═════ GIVEN PASSAGE

Putting It In Overdrive

On June 13th, Professor Robert Reich had some advice for us. “Why The Economy Can’t Get Out of First Gear”, is how he began his article.

“Rarely in history has the cause of a major economic problem been so clear yet have so few been willing to see it. The major reason this recovery (?) has been so anemic is not Europe’s debt crisis. It’s not Japan’s tsunami. It’s not Wall Street’s continuing excesses. It’s not, as right-wing economists tell us, because taxes are too high on corporations and the rich, and safety nets are too generous to the needy. It’s not even, as some liberals contend, because the Obama administration hasn’t spent enough on a temporary Keynesian stimulus.

“The answer is in front of our faces. It’s because American consumers whose spending is 70 percent of economic activity, don’t have the dough to buy enough to boost the economy – and they can no longer borrow like they could before the crash of 2008 …”

══════════
═════ SOURCE INFORMATION

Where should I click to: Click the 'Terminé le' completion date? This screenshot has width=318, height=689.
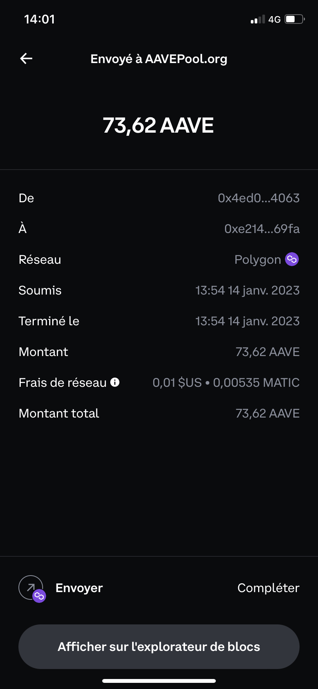pyautogui.click(x=247, y=321)
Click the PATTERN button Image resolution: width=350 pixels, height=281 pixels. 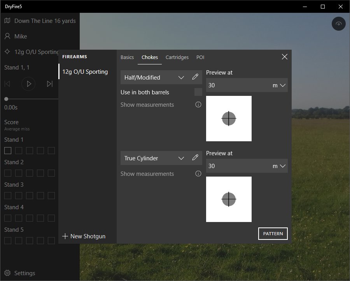[273, 234]

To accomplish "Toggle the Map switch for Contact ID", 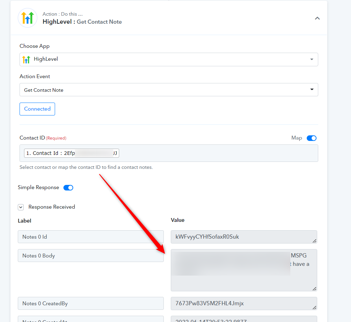I will 311,138.
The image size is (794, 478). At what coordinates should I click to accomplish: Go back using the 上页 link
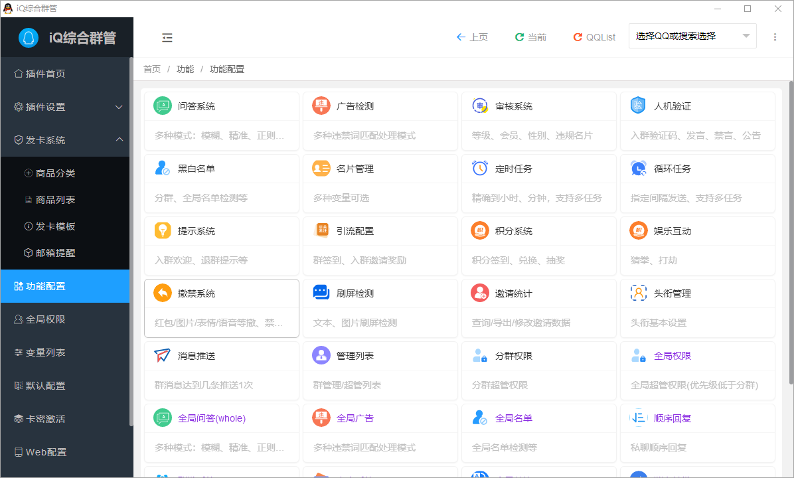pyautogui.click(x=472, y=37)
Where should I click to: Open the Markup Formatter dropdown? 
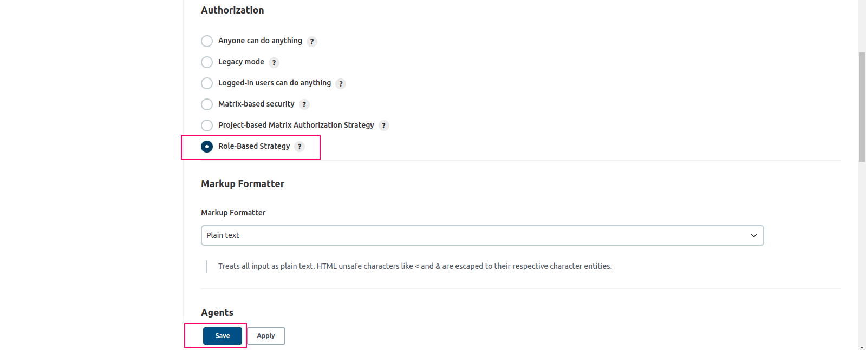482,235
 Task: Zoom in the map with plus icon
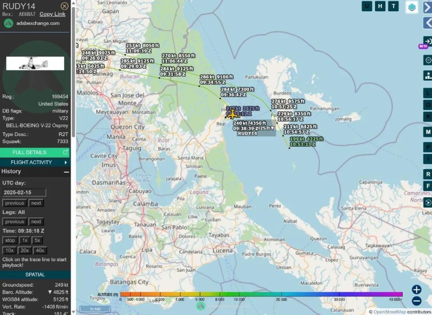click(416, 290)
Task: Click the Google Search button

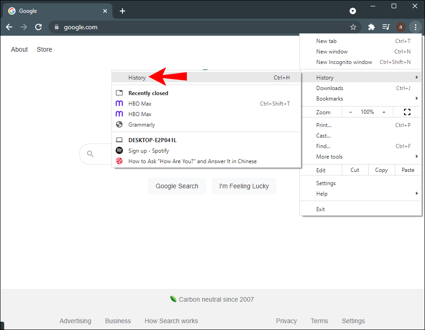Action: [177, 186]
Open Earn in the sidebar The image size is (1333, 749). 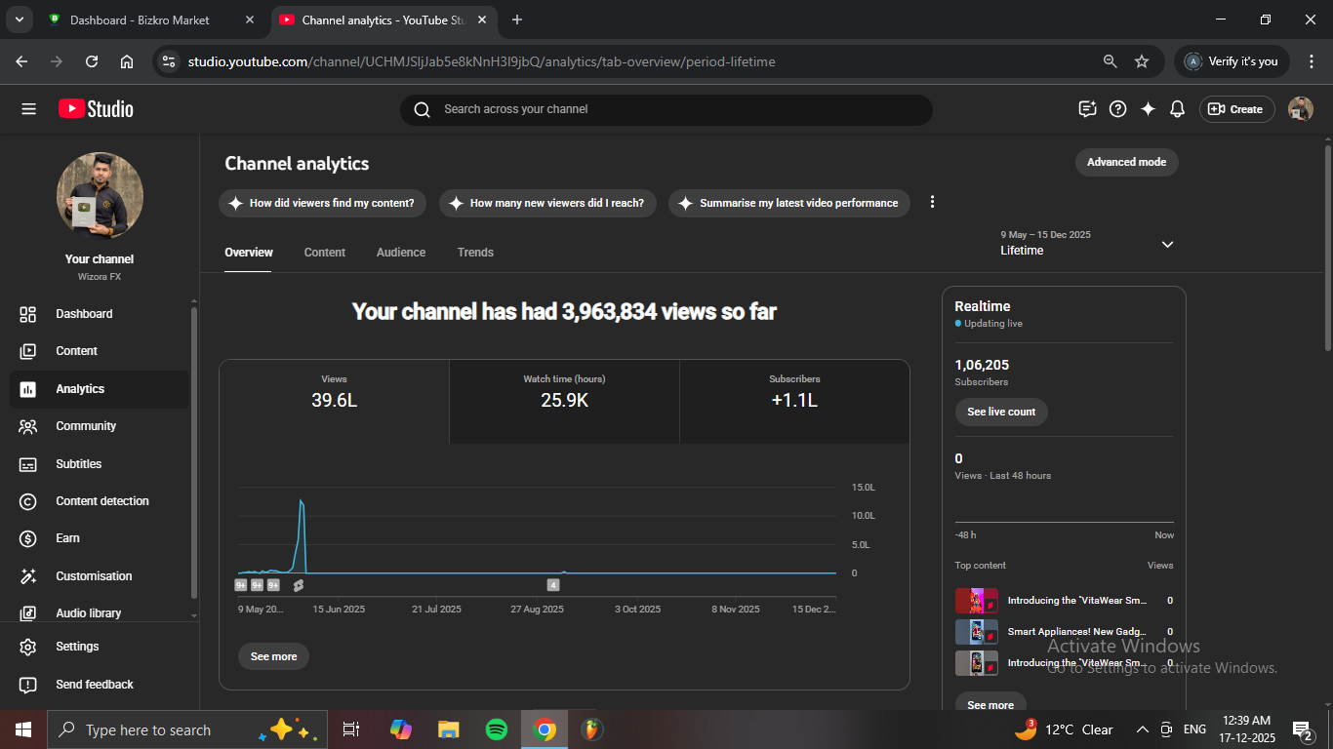tap(67, 538)
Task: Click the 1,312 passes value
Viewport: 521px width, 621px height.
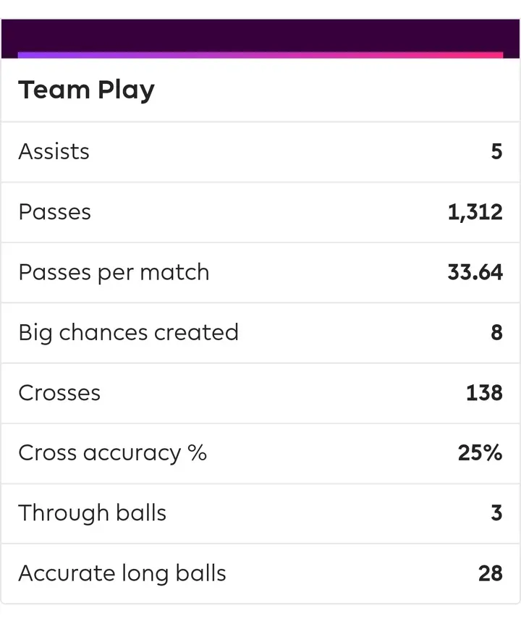Action: pos(475,212)
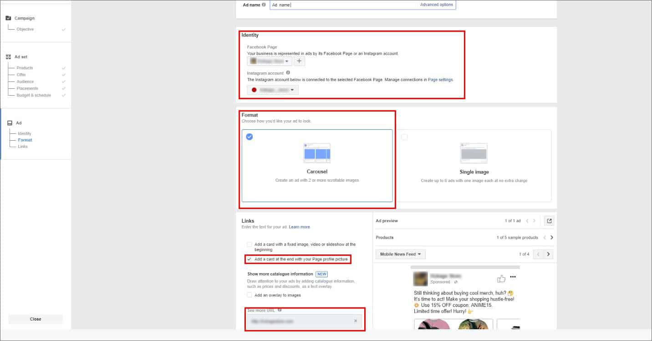Select the Single image format option

tap(474, 166)
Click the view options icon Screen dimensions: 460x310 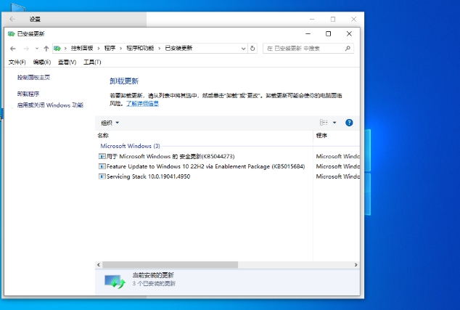click(x=324, y=123)
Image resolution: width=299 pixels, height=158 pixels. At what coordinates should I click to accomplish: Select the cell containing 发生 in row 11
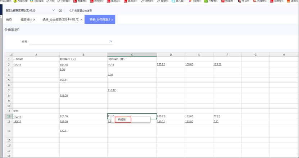click(36, 112)
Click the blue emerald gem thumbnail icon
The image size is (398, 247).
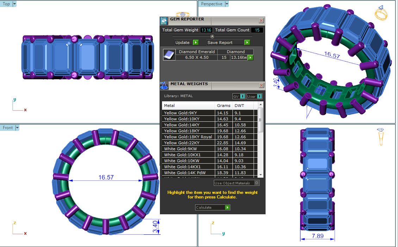coord(169,55)
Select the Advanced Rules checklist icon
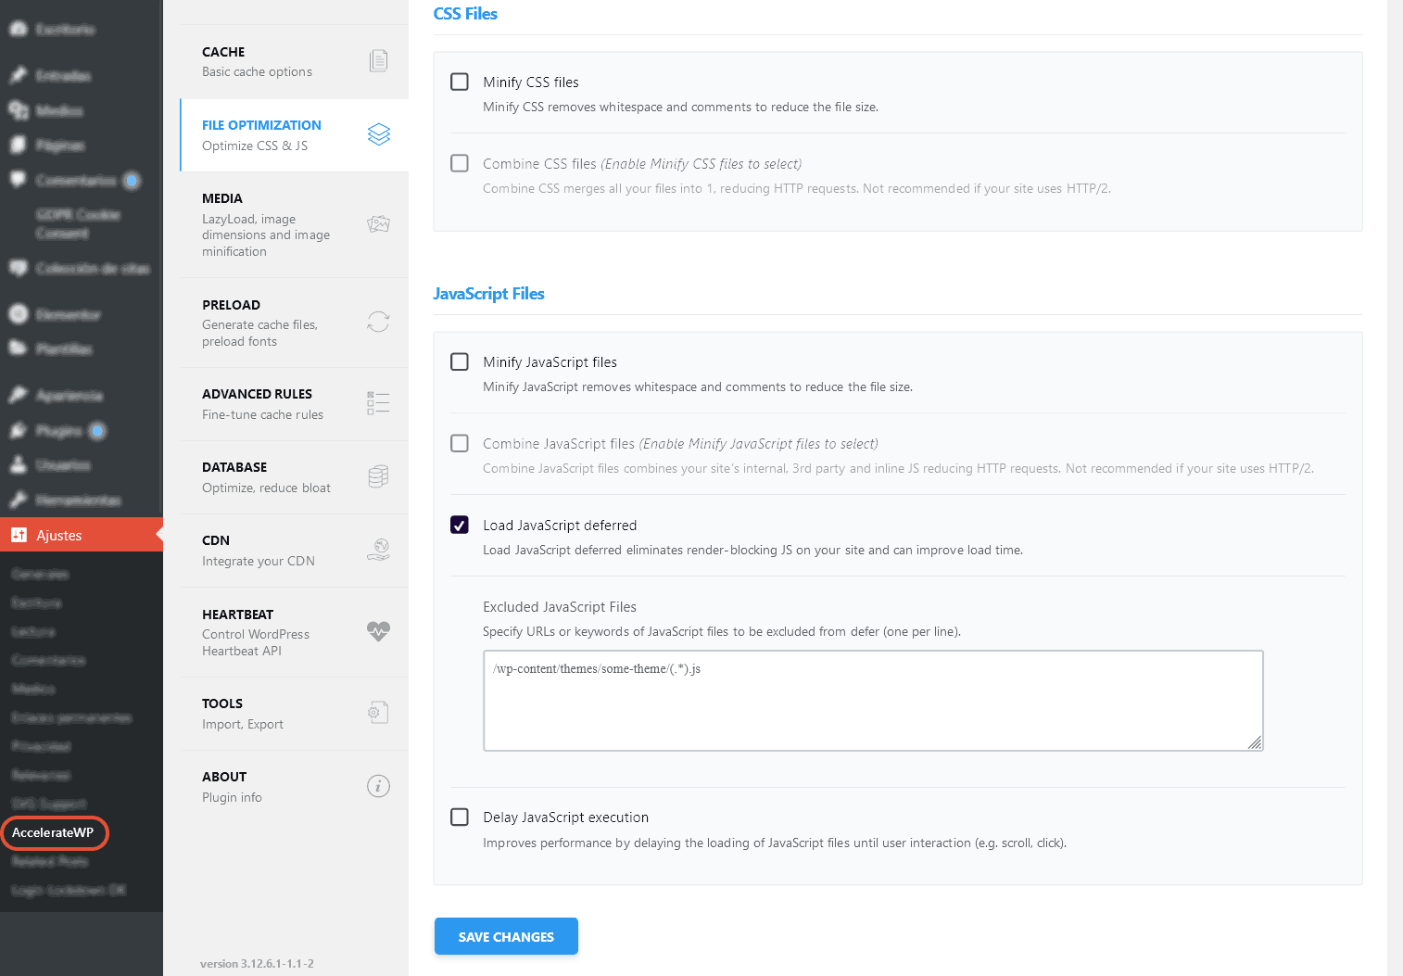1403x976 pixels. click(x=378, y=402)
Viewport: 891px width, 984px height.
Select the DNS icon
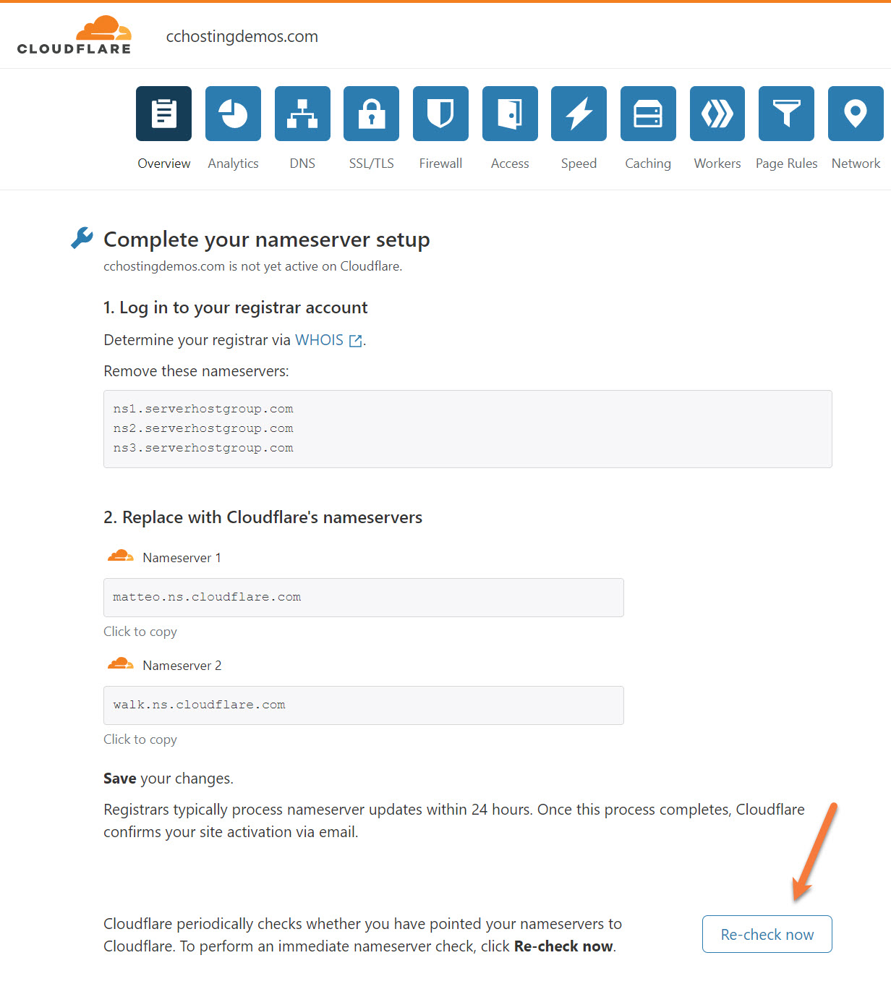coord(302,114)
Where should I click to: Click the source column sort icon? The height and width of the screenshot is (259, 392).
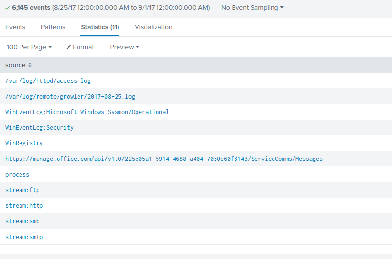click(x=30, y=65)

══════════

» **ACTIVITY LIST**
[1] Duplicate everything in the economy passage from "On June 13th, Professor" down to "temporary Keynesian stimulus.".
[2] According to the economy passage, why has the recovery been so anemic? Answer in one to three sentences.
[3] Please rewrite the paragraph of the economy passage that begins "Rarely in history" as a list, keeping its main facts.

» **SOLUTION SET**
[1]
On June 13th, Professor Robert Reich had some advice for us. “Why The Economy Can’t Get Out of First Gear”, is how he began his article.

“Rarely in history has the cause of a major economic problem been so clear yet have so few been willing to see it. The major reason this recovery (?) has been so anemic is not Europe’s debt crisis. It’s not Japan’s tsunami. It’s not Wall Street’s continuing excesses. It’s not, as right-wing economists tell us, because taxes are too high on corporations and the rich, and safety nets are too generous to the needy. It’s not even, as some liberals contend, because the Obama administration hasn’t spent enough on a temporary Keynesian stimulus.

[2] American consumers, whose spending makes up 70 percent of economic activity, don't have enough money to buy enough to boost the economy. They also can no longer borrow as they could before the crash of 2008.

[3]
- Rarely has the cause of a major economic problem been so clear yet so little recognized.
- The main reason the recovery has been anemic is not:
  - Europe's debt crisis
  - Japan's tsunami
  - Wall Street's continuing excesses
  - taxes being too high on corporations and the rich, or safety nets being too generous to the needy, as right-wing economists say
  - the Obama administration not spending enough on a temporary Keynesian stimulus, as some liberals contend